Jewish Publication Society  2007

In Inventing Jewish Ritual, Vanessa Ochs trains her anthropologist’s eyes and sensibilities onto the plethora of new and revised Jewish rituals that have always been evolving, especially in the past forty years. She is not only an observer and ethnographer, but also a participant and creator, and uses her own experiences to invite the reader into the process of inventing Jewish ritual from the inside. Ochs weaves this unique combination of perspectives into a thoughtful tapestry that will be of interest and accessible to a wide range of readers. She explores how feminism, the havurah movement, and the publication of the Jewish Catalog books have contributed to creating an environment that has proven to be especially fertile ground for creative Jewish ritual expression by lay people as well as clergy. And, while the Reconstructionist and Reform movements may have led the way, Ochs documents many ritual innovations that have been developed within the Orthodox community, particularly by women searching for ways to increase their opportunities for learning and expressing themselves within a halakhic framework. A number of well-chosen case studies effectively expand the reader’s understanding of both the process and the content of the creation of new Jewish rituals.

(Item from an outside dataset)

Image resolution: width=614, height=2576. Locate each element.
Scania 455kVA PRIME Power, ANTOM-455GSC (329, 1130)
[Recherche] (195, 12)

Appendices.

Discussion Questions

1. Choose two Jewish objects that hold special meaning for you: one should express what you think of as continuity with the Jewish past, and the other should express new ways of being Jewish.

2. How does the object connect to the past, evoking stories and memories?

3. What kind of feelings does the object evoke, and what kinds of acts does it inspire?

4. How does the object connect you to other Jews?

5. What meanings do you hope the objects might convey if they were to be passed on to the next generation?